▶ Instruction 1
Could you echo the entries word for word, everything from the line containing "You are a computer-use agent. This" down to the line containing "will (x=49, y=122).", with both of those lines included?

▶ Passage to read

>> Begin

The main components of the reactor are:

  1. Reactor.
  2. Pressuriser
  3. Heat exchanger
  4. Coolant pump.

The components of the secondary circuit of pressurised water plant are similar to those in a normal steam station (Steam turbine, condenser, feed pump, and heat exchanger).

The coolant in the primary circuit is pumped to the reactor core. The coolant absorbs heat energy which is liberated during nuclear fission in the reactor core. The hot coolant passes through the heat exchanger where the coolant transfers heat energy to the feed water and steam is generated. The water from the heat exchanger is again circulated by the coolant pump. The water becomes radioactive in passing through the reactors. Therefore, the entire primary circuit including heat exchanger must be shielded to protect the operating personnel. The steam in the turbine is not radioactive and need not be shielded.

>> End

Pointing entries for text and elements:
>> Begin

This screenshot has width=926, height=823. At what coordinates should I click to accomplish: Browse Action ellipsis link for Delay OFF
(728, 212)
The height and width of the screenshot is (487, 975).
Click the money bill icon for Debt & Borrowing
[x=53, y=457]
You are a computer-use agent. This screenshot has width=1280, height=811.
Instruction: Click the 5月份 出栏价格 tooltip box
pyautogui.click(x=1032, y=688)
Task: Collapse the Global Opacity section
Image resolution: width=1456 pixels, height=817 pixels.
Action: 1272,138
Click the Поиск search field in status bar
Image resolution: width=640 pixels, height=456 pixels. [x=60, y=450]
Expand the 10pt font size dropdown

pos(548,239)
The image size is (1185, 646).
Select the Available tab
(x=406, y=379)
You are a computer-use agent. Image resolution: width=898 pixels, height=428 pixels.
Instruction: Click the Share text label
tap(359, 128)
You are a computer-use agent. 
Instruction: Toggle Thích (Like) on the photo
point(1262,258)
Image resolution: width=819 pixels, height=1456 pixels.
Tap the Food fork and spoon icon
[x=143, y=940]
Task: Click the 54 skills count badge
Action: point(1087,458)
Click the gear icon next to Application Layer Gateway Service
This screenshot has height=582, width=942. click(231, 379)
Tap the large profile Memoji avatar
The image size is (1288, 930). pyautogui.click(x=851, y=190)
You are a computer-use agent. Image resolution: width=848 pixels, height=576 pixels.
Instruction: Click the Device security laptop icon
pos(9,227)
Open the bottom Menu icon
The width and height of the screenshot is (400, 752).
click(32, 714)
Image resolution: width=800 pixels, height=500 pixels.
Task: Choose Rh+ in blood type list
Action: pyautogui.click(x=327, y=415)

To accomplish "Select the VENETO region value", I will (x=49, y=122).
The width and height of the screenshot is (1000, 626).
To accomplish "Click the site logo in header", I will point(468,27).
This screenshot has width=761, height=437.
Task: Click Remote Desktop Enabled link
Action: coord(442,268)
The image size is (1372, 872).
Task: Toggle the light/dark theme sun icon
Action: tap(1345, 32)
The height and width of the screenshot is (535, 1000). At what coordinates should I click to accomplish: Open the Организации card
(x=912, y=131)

>> End

▶ Instruction 2
How would you carry on the passage about the pressurized water reactor plant from the point where it stops?

▶ Reply 1
You are a computer-use agent. This screenshot has width=1280, height=811.
Instruction: Click the 5月份 出栏价格 tooltip box
pyautogui.click(x=1032, y=688)
Task: Collapse the Global Opacity section
Image resolution: width=1456 pixels, height=817 pixels.
Action: 1272,138
Click the Поиск search field in status bar
Image resolution: width=640 pixels, height=456 pixels. [x=60, y=450]
Expand the 10pt font size dropdown

pos(548,239)
The image size is (1185, 646).
Select the Available tab
(x=406, y=379)
You are a computer-use agent. Image resolution: width=898 pixels, height=428 pixels.
Instruction: Click the Share text label
tap(359, 128)
You are a computer-use agent. 
Instruction: Toggle Thích (Like) on the photo
point(1262,258)
Image resolution: width=819 pixels, height=1456 pixels.
Tap the Food fork and spoon icon
[x=143, y=940]
Task: Click the 54 skills count badge
Action: point(1087,458)
Click the gear icon next to Application Layer Gateway Service
This screenshot has height=582, width=942. click(231, 379)
Tap the large profile Memoji avatar
The image size is (1288, 930). pyautogui.click(x=851, y=190)
You are a computer-use agent. Image resolution: width=848 pixels, height=576 pixels.
Instruction: Click the Device security laptop icon
pos(9,227)
Open the bottom Menu icon
The width and height of the screenshot is (400, 752).
click(32, 714)
Image resolution: width=800 pixels, height=500 pixels.
Task: Choose Rh+ in blood type list
Action: pyautogui.click(x=327, y=415)

To accomplish "Select the VENETO region value", I will (x=49, y=122).

▶ Reply 2
The pressure in the primary circuit should be high so that the boiling of water takes place at high pressure: This enables water to carry more heat from the reactor. The pressurising tank keeps the water at about 14MN/m² so that it will not boil. Electric heating coil in the pressuriser boils the water to form the steam which is collected in the dome as shown in fig as more steam is forced into the dome by boiling, its pressure rises and pressurises the entire circuit. To reduce the pressure, water spray is used to condense the steam.

A pressurised water reactor can produce only saturated steam. If there is a need of superheated steam, separate furnace should be provided.

Advantages

  1. Water which is cheaply available in plenty is used for coolant, moderator and reflector.
  2. The reactor is compact and high power density (65kN/litre).
  3. Number of control required is less.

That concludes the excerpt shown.